Texto fornecido:
A Universidade Federal do Maranhão incorpora-se nos festejos do quarto centenário abrigando a SBPC e se propõe a dar sua contribuição com uma extensa programação de eventos acadêmicos da maior importância.

Por sua vez, a Aliança Francesa de São Luís já está com sua programação fechada dando ênfase aos eventos culturais que recebem a chancela da Delegação Nacional das Alianças Francesas no Brasil.

Para engrossar as fileiras daqueles que querem contribuir para o brilhantismo da Festa, a Assembléia Legislativa do Maranhão, através de Resolução Administrativa instituiu uma Comissão Consultiva para sugerir ações em homenagem à cidade pelos quatrocentos anos de sua fundação.

Tomei conhecimento de que até a paróquia de São Paulo também quer participar e busca parceiros para construir mais um marco comemorativo, em frente à Igreja do Calhau, desta feita uma estátua gigante de São Luís; não do rei Luís XIII e sim do São Luís; o santo.

Compartilho com os leitores minha preocupação quanto à pulverização de ações, sem uma coordenação e um amplo entendimento em torno das comemorações dos 400 anos de São Luís. Tem muita gente pensando muito e poucos agindo menos ainda.

Dados fornecidos:

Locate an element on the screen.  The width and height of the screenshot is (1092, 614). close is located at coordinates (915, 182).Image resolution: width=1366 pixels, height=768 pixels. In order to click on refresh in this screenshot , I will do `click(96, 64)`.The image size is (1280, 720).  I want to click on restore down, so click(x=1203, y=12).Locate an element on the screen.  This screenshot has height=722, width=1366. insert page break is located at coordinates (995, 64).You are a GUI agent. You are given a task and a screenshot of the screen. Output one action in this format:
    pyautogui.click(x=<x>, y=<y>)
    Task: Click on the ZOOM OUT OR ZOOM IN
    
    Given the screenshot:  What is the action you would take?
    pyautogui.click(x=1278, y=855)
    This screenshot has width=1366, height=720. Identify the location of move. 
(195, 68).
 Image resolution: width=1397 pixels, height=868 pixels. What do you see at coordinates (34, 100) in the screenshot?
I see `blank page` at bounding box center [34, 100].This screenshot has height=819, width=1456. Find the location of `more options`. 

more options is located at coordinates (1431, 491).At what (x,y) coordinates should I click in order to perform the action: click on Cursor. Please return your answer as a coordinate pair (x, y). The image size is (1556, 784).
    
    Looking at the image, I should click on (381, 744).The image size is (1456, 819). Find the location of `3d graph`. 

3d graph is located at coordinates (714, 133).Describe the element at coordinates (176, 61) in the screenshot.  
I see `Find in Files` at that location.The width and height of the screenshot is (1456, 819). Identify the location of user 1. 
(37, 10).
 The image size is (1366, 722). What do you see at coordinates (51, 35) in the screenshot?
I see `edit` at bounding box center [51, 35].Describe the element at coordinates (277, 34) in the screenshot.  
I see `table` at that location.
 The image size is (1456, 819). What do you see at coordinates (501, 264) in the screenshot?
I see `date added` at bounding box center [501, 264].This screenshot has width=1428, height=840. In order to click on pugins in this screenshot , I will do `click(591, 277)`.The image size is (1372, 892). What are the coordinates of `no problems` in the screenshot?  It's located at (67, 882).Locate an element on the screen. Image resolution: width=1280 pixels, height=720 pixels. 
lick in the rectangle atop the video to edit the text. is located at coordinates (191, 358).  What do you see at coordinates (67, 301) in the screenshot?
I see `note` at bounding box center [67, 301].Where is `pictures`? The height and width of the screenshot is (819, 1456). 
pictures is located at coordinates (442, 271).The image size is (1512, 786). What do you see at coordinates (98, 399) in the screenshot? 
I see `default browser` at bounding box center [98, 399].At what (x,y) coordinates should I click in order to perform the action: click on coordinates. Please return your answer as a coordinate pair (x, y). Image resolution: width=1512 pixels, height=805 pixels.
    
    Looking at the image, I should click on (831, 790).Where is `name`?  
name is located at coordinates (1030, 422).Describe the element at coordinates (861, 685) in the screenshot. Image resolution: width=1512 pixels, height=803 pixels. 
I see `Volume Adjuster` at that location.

Tarefa:
Responda com base no texto sobre os 400 anos de São Luís:
1. Que entidade a Universidade Federal do Maranhão abriga nos festejos do quarto centenário?
2. O que a Assembleia Legislativa do Maranhão instituiu, e por meio de que instrumento?
3. Que marco comemorativo a paróquia de São Paulo quer construir, e onde?

Resolução:
1. A SBPC.
2. Uma Comissão Consultiva para sugerir ações em homenagem à cidade, instituída por meio de Resolução Administrativa.
3. Uma estátua gigante de São Luís, o santo, em frente à Igreja do Calhau.